Living robots made in a lab have found a new way to self-replicate, researchers say



There are a dozen organisms designed by artificial intelligence next to the frog stem cells.

Douglas Blackiston and Sam Kriegman are both related.

Scientists say they've seen a type of replication in organic robots created in the lab using frog cells. The findings could have implications.

A team of researchers from Harvard University, the University of Vermont, and the University of Massachusetts published a paper this week about the discovery of a simple, "programmable" organisms that is created by assembling stem cells in a petri dish.

Douglas Blackiston, a co-author of the study, tells NPR that it's possible to think about using different cells to build blocks.

The researchers hope that one day the same team that published the paper two years ago will be able to reprogram the xenobots to perform useful functions.

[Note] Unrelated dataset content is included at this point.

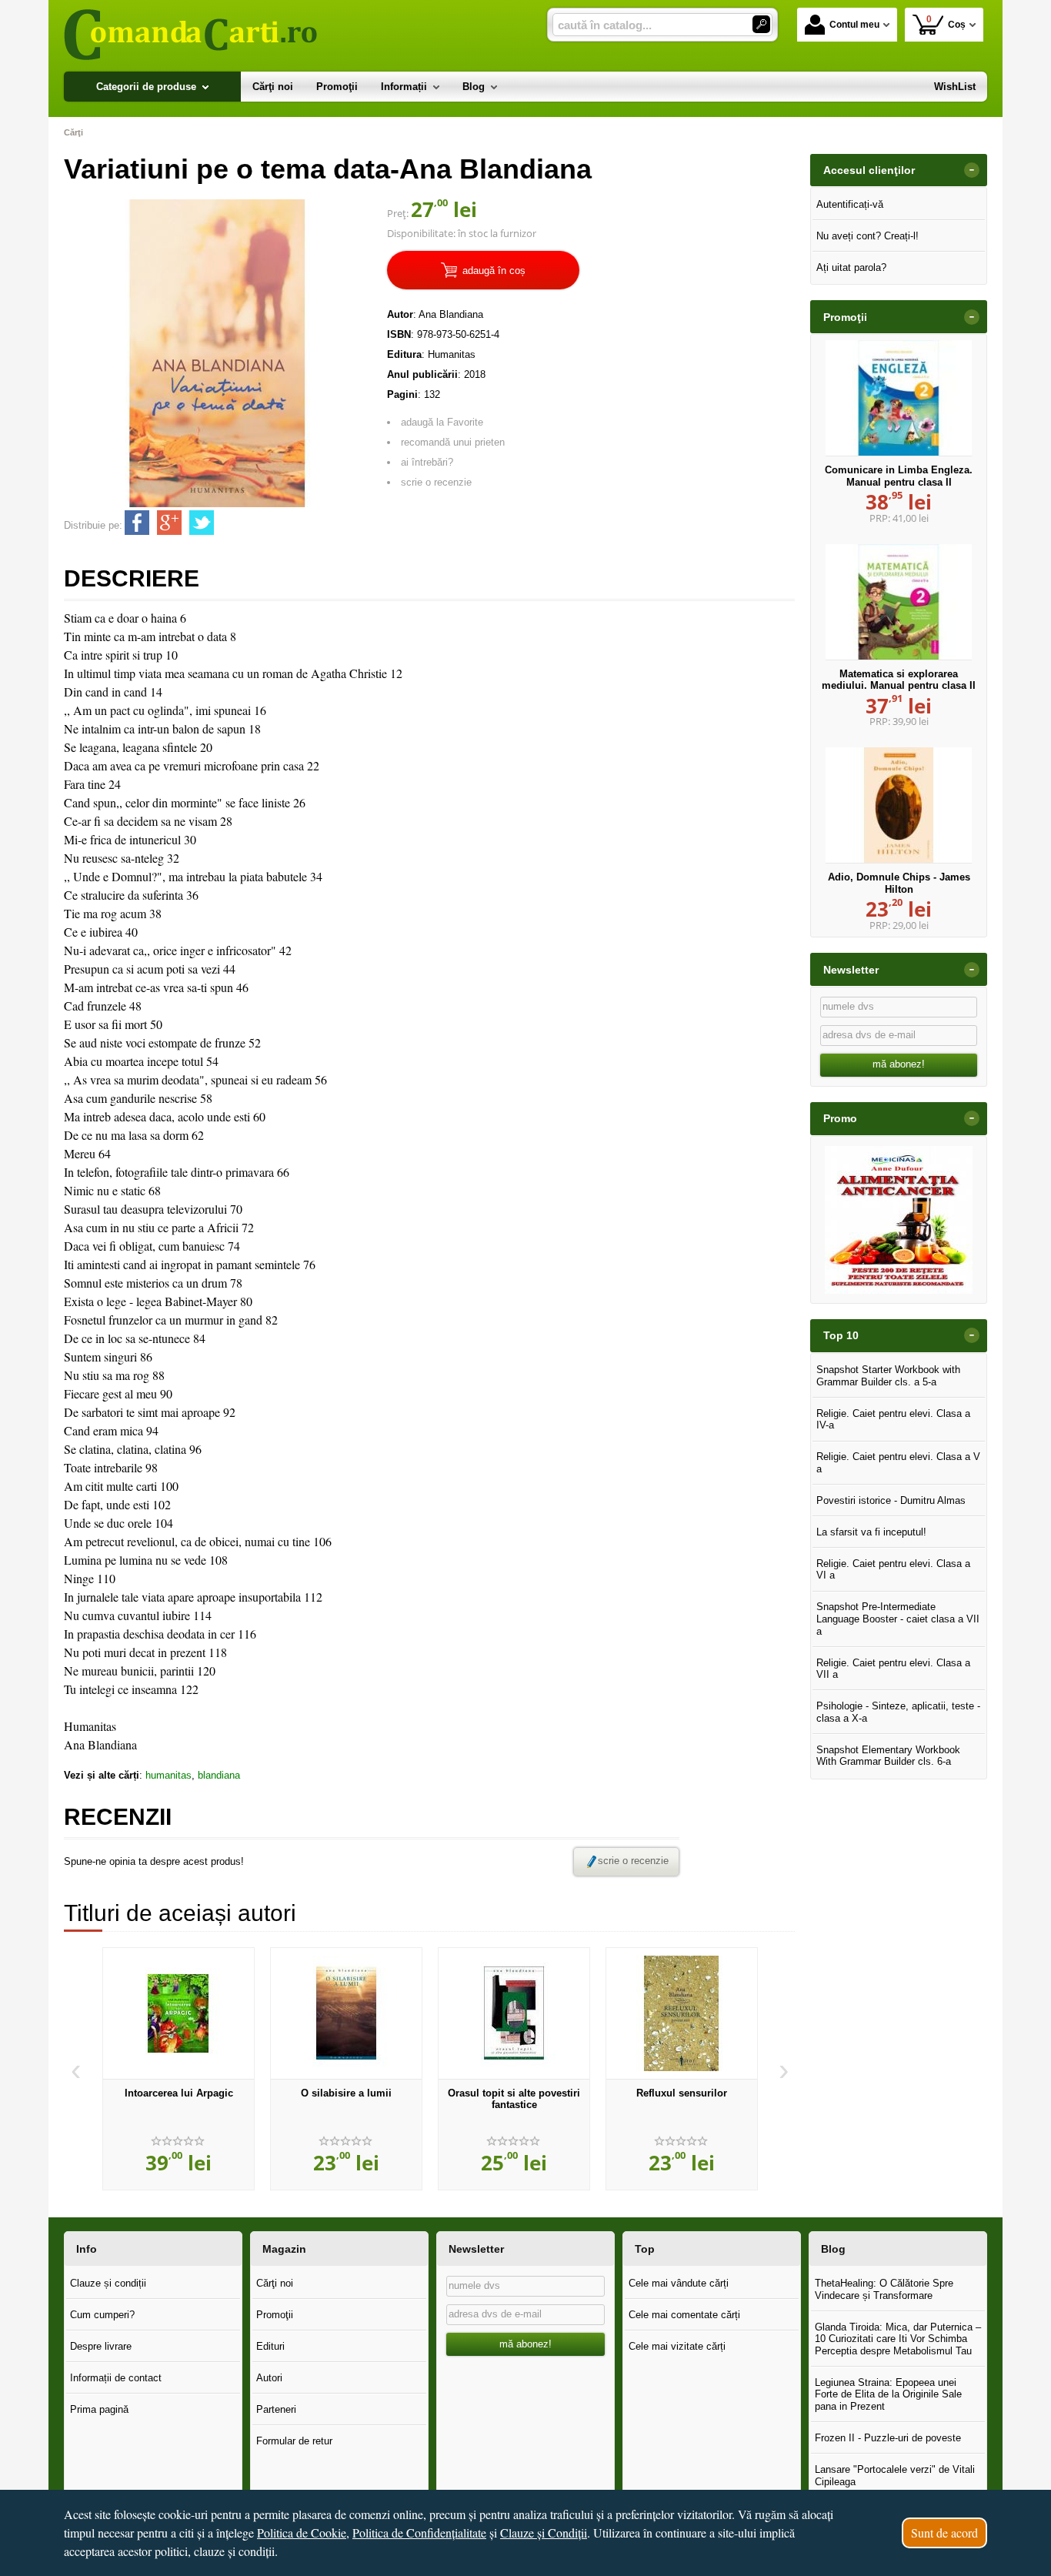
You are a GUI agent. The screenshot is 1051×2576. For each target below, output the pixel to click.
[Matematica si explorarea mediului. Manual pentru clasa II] (899, 602)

The cells from the African clawed frog are used to make the xenobots. The cells aren't genetically modified, but they are combined in different ways to make the xenobots, says Blackiston, a senior scientist at the Allen Discovery Center at Tufts University and the Wyss Institute for Biologically Inspired Engineering at Harvard University.

Stem cells have been compressed into a ball and an artificial intelligence-designed xenobot is sweeping them up.

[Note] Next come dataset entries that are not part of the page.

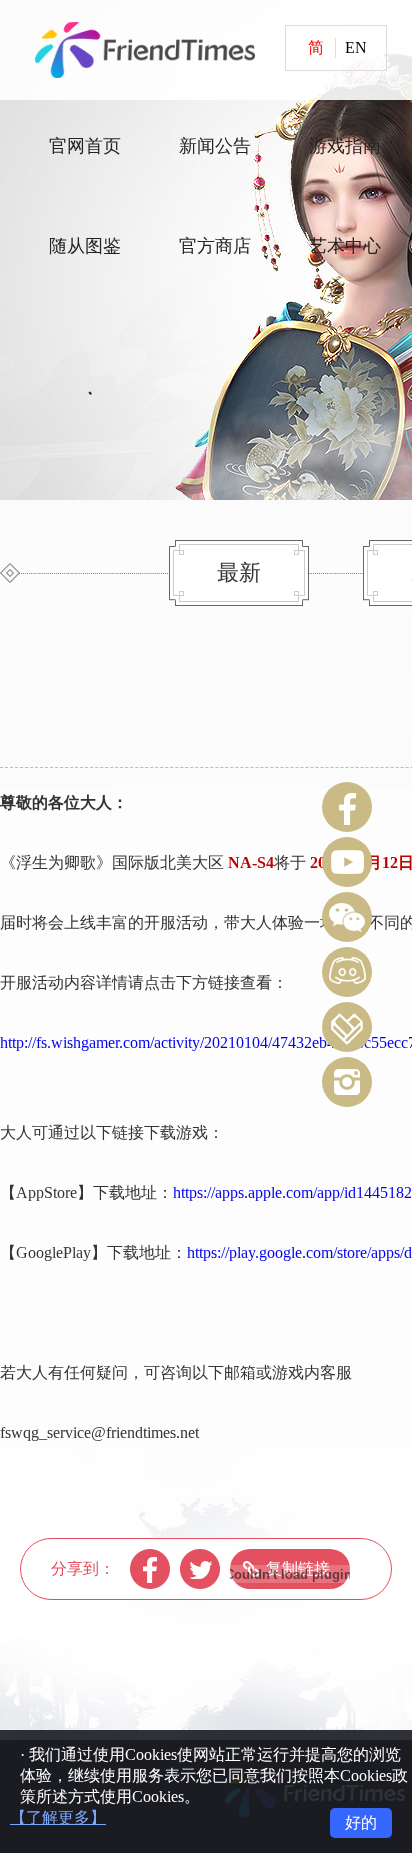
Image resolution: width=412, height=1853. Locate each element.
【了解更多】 (58, 1817)
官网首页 (85, 146)
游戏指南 (345, 146)
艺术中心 (345, 246)
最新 (239, 572)
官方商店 (215, 246)
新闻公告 (215, 146)
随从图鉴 (85, 246)
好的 (361, 1822)
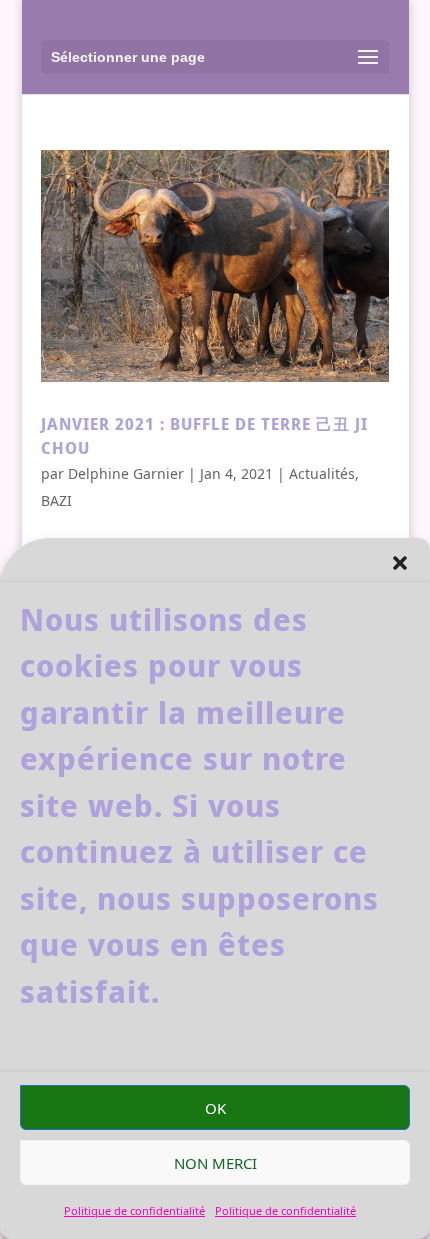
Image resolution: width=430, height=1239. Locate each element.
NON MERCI (215, 1163)
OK (215, 1108)
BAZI (56, 500)
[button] (400, 563)
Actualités (322, 473)
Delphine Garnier (126, 473)
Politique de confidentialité (134, 1210)
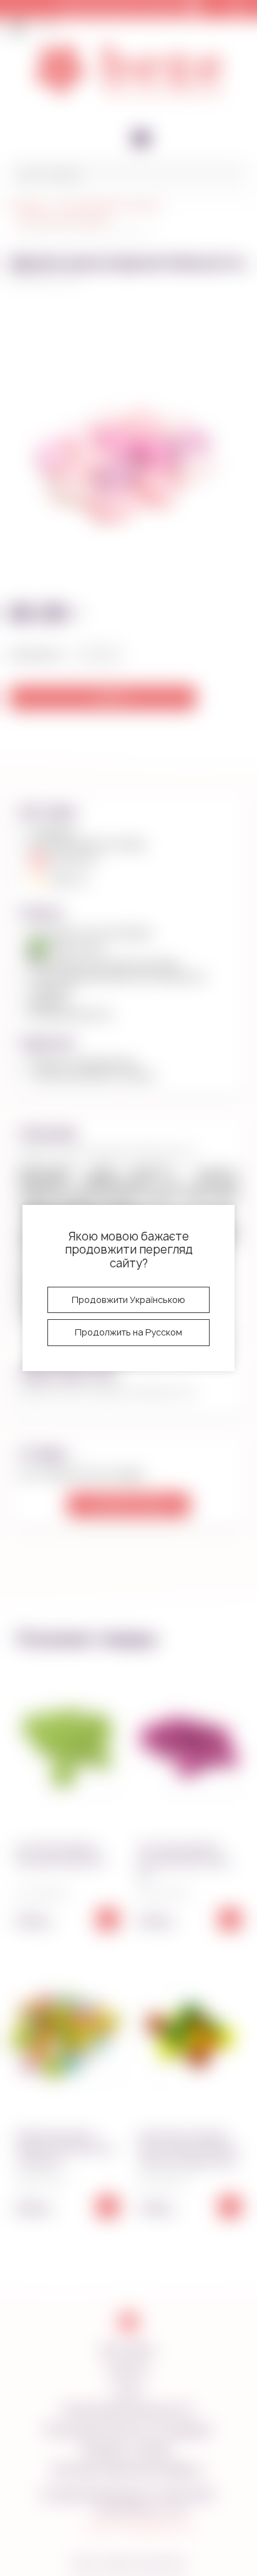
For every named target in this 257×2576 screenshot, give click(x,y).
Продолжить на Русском (128, 1332)
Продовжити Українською (128, 1299)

Douglas Blackiston and Sam Kriegman are both related.

The small hair-like structures known as cilia are used by the xenobots to propel themselves. Blackiston says they have a tendency to spin in a corkscrew fashion, which makes them good for collecting piles of things.

The team used a computer simulation to see how they could manipulate the xenobots into shapes that would be even better at piling things up.

An improved design resulted in an unexpected discovery.

The initial spheroid shape of the xenobots is not the best design for that purpose. The computer suggested a C-shape similar to a snow plow. He says that the shape is very efficient at corralling and collecting stem cells.

The researchers observed that the piles of cells formed copies of the original xenobots, when they were swept up in the dish.

Sexual and asexual reproduction are well known in biology.

Michael Levin is a professor of biology at the Wyss Institute and he says that what the xenobots did is new in living organisms. He says that it does happen at the molecule level, but that there are no organisms that reproduce in this way.

The researchers say it takes about five days to produce a copy. The "offspring" doesn't take on the C-shaped body type of the parent generation, but it does take on the less efficient, original spheroid shape.

There are no brain or suck system in senobots. They can be programmed to do things like corral other cells or do other things. The researchers think of them as tiny organic robots.

The difference between a robot and an organisms is not as sharp as we used to think. "These creatures have both properties."

John von Neumann first suggested the idea of kinematic self-replication in the late 1940s. He wanted machines that could choose from basic robot parts to make copies of themselves.

There's been limited success in making von Neumann machines out of robot parts.

von Neumann machines are easy to make if you just relax the assumption that the robot has to be made out of metal and circuit boards and electronics.

Some scientists have ethical concerns.

Some scientists are concerned about that. The professor of law and philosophy at Duke University was not involved in the research on the ethics of new technologies. "Any time we try to harness life, we should be aware of its potential to go really poorly," she said.

A hypothetical von Neumann machine can't copy itself without raw materials, according to the researchers. There is virtually no chance that they could escape the lab and start reproducing on their own. The researchers only have to remove the inventory of loose stem cells and not make new ones.

Blackiston says that since there's no genetic material coming from the parent, they can't evolve on their own.

He says it would be like finding loose parts of a human and sticking them together to make a copy. It's hard to figure out how evolutionary selection would act on that, because there's nothing transferred between each generation.

The researchers hope that one day the ability to self-replicate could be harnessed for the good of humanity.

Blackiston says that this is a first step, but you could think down the line. "If we could program these better, we might be able to pick up and move specific cell types that we want or help us shape something that we're building in a dish for regenerative medicine."

"This form of replication happens spontaneously" is what is interesting for Kreigman. He says that it doesn't need to be evolved over billions of years.

How long it took for life to evolve on Earth is something we think about. It's a very long story, but here in a dish under the right conditions, we found a completely new form of replication in organisms.

He says that discovering a new form of self-replication shows that life is more expected than unexpected.